• [Document segment]
.....

A wire is suspended vertically from a rigid support. When loaded with a steel weight in air, the wire extends by \(16 \mathrm{~cm}\). When the weight is completely immersed in water, the extension is reduced to \(14 \mathrm{~cm}\). The relative density of the material of the weight is (1) \(2 \mathrm{~g} / \mathrm{cm}^{3}\) (2) \(6 \mathrm{~g} / \mathrm{cm}^{3}\) (3) \(8 \mathrm{~g} / \mathrm{cm}^{3}\) (4) \(16 \mathrm{~g} / \mathrm{cm}^{3}\)

Short Answer

Expert verified
The relative density of the material of the weight is 8 g/cm³.

Step by step solution

01

Identify the extensions and forces involved

When the steel weight is in air, the wire extends due to the force of the weight, which we can denote as gravity force \( F_g \). When the weight is immersed in water, the buoyant force \( F_b \) acts upwards and reduces the effective weight, thereby decreasing the extension from \( 16 \text{ cm} \) to \( 14 \text{ cm} \).
02

Determine the change in buoyant force

The difference in wire extension, \(2 \text{ cm} \), is due to the buoyant force exerted by the water. We know the buoyant force can be calculated as \( F_b = V \cdot \rho_{water} \cdot g \), where \( V \) is the volume of the immersed body and \( \rho_{water} \) is the density of water \( (1 \text{ g/cm}^3) \).

.....

Entries on finding words and elements:
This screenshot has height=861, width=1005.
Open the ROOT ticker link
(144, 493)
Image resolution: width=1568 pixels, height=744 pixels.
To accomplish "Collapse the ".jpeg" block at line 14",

.....

• [Aim] Transcribe the whole physics problem with its worked solution, from its first sentence to its last, with nothing left out or changed.

• [The reply]
A wire is suspended vertically from a rigid support. When loaded with a steel weight in air, the wire extends by \(16 \mathrm{~cm}\). When the weight is completely immersed in water, the extension is reduced to \(14 \mathrm{~cm}\). The relative density of the material of the weight is (1) \(2 \mathrm{~g} / \mathrm{cm}^{3}\) (2) \(6 \mathrm{~g} / \mathrm{cm}^{3}\) (3) \(8 \mathrm{~g} / \mathrm{cm}^{3}\) (4) \(16 \mathrm{~g} / \mathrm{cm}^{3}\)

Short Answer

Expert verified
The relative density of the material of the weight is 8 g/cm³.

Step by step solution

01

Identify the extensions and forces involved

When the steel weight is in air, the wire extends due to the force of the weight, which we can denote as gravity force \( F_g \). When the weight is immersed in water, the buoyant force \( F_b \) acts upwards and reduces the effective weight, thereby decreasing the extension from \( 16 \text{ cm} \) to \( 14 \text{ cm} \).
02

Determine the change in buoyant force

The difference in wire extension, \(2 \text{ cm} \), is due to the buoyant force exerted by the water. We know the buoyant force can be calculated as \( F_b = V \cdot \rho_{water} \cdot g \), where \( V \) is the volume of the immersed body and \( \rho_{water} \) is the density of water \( (1 \text{ g/cm}^3) \).